Does Snow and Cold Weather Disprove Climate Change?


It’s Cold and My Car is Buried in Snow. Is Global Warming Really Happening?

Woman scrapes snow off of her car after cold weather and a snow stormFor years, climate contrarians have pointed to snowfall and cold weather to question the scientific reality of human-induced climate change.
Their annual barrage of misinformation obscures the interesting work scientists are doing to figure out just how climate change is affecting weather patterns year-round.
Understanding what scientists know about these effects can help us adapt. And, if we reduce the emissions that are driving climate change, we can avert its worst consequences in the future.

What is the relationship between weather and climate?

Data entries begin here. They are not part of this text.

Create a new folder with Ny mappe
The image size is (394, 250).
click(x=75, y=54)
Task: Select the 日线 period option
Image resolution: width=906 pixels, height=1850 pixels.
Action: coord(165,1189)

Weather is what’s happening outside the door right now; today a snowstorm or a thunderstorm is approaching. Climate, on the other hand, is the pattern of weather measured over decades.
NASA and NOAA plus research centers around the world track the global average temperature, and all conclude that Earth is warming. In fact, the past decade has been found to be the hottest since scientists started recording reliable data in the 1880s. These rising temperatures are caused primarily by an increase of heat-trapping emissions in the atmosphere created when we burn coal, oil, and gas to generate electricity, drive our cars, and fuel our businesses. Hotter air around the globe causes more water evaporation, which fuels heavier precipitation in the form of more intense rain and snow storms.
At the same time, because less of a region’s precipitation is falling in light storms and more of it in heavy storms, the risks of drought and wildfire are also greater. Ironically, higher air temperatures tend to produce intense drought periods punctuated by heavy floods, often in the same region.
These kinds of disasters may become a normal pattern in our everyday weather as levels of heat-trapping gases in the atmosphere continue to rise.
The United States is already experiencing more intense rain and snow storms. The amount of rain or snow falling in the heaviest one percent of storms has risen nearly 20 percent, averaged nationally—almost three times the rate of increase in total precipitation between 1958 and 2007.
Some regions of the country have seen as much as a 67 percent increase in the amount of rain or snow falling in the heaviest storms.